There are several Amiga BBSes running today.
Two most popular Amiga BBS software are Ami-Express and C-NET BBS Software. Our
ArakNet Amiga Boards are mainly C-NET BBS systems. If you are running an Ami-Express
BBS system, we would love to have you join us.
// C-NET BBS
C-Net is a large Amiga software package with over 70 different software applications
all of which had to be reviewed, tested and compared to the previous release to
ensure a stable first release. After a year of working on
C-Net
, On the 1 year anniversary of acquiring it, was released once again. It was over 7+ years from
the last release of C-Net, but it still by far competes with best BBS packages out
there and the release of C-Net 5.10b on December 31, 2006 has passed the test of
time and reliability.
C-NET BBS Software by Dan Fitzgerald (K-Guide) http://www.cnetbbs.net/
Future World II BBS - telnet:fw2.cnetbbs.net port:6800
Ami-Express - also known as /X - by Synthetic Technologies was a popular BBS software application for the Commodore Amiga line of computers. AmiExpress was extremely
popular among the warez scene for trading (exchanging) software.
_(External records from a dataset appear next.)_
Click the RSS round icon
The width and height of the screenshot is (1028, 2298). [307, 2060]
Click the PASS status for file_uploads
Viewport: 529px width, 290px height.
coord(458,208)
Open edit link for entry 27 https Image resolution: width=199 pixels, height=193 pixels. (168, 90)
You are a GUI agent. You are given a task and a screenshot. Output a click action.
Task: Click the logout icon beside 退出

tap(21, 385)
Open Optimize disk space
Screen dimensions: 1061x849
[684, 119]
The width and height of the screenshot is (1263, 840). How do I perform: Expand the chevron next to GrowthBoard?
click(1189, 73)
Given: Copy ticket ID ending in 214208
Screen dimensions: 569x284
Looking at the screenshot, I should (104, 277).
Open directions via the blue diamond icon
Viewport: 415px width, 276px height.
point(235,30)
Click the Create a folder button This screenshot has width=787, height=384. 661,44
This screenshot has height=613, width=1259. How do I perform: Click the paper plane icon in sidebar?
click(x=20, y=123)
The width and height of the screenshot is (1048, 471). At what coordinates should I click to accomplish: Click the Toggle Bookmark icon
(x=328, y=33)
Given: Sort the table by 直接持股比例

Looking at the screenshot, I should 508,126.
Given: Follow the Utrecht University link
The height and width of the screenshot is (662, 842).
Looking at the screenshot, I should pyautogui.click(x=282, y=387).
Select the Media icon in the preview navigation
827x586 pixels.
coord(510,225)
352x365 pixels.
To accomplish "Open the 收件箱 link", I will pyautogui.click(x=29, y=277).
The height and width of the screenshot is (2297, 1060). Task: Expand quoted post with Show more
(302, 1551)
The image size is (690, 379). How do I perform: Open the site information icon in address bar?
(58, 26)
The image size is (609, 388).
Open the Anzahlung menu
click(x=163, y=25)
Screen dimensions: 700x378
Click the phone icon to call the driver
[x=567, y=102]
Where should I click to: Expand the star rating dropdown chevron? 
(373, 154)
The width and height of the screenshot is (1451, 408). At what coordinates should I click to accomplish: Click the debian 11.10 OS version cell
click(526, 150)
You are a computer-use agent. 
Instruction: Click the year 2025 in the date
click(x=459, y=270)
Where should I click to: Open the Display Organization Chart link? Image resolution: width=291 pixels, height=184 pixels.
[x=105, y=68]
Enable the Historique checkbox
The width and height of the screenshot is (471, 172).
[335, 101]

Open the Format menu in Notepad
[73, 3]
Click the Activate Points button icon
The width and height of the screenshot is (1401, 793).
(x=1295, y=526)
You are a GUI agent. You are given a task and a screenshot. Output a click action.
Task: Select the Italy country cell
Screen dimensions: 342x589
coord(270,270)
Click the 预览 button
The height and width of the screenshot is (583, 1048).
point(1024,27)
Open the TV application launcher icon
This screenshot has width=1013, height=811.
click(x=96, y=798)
AmiExpress was created and updated between 1992 and
1995. The software was originally written by Michael Thomas of Synthetic Technologies
and later sold to Joseph Hodge of Lightspeed Technologies. Mike Thomas worked on
Ami-Express for about two years, modelling the software after the commercial PC BBS
software PCBoard. He first ran a BBS on PCBoard on a PC himself, but he was not
happy with the PC platform in general and decided to make a comparable product on
the Amiga.
A Usenet post (by /X author Joseph Hodge) later stated that both programming on /X and the developer company (LightSpeed Technologies Inc.) were to be dissolved, with
plans for a new bulletin board system - Millennium BBS. This never surfaced.
In 2018 Ami-Express was revived
by Darren Coles. He obtained permission from Joseph Hodge to continue development of the product and
to continue using the name Ami-Express. Version 5.0.0 was released publicly at the
end of 2018. This version was re-written in Amiga-E by taking the publicly released
source code for v3 and reverse engineering the new functionality present in v4.20.
It is highly backwards compatible with the v4.x versions and adds many new features
and the source code is available on github.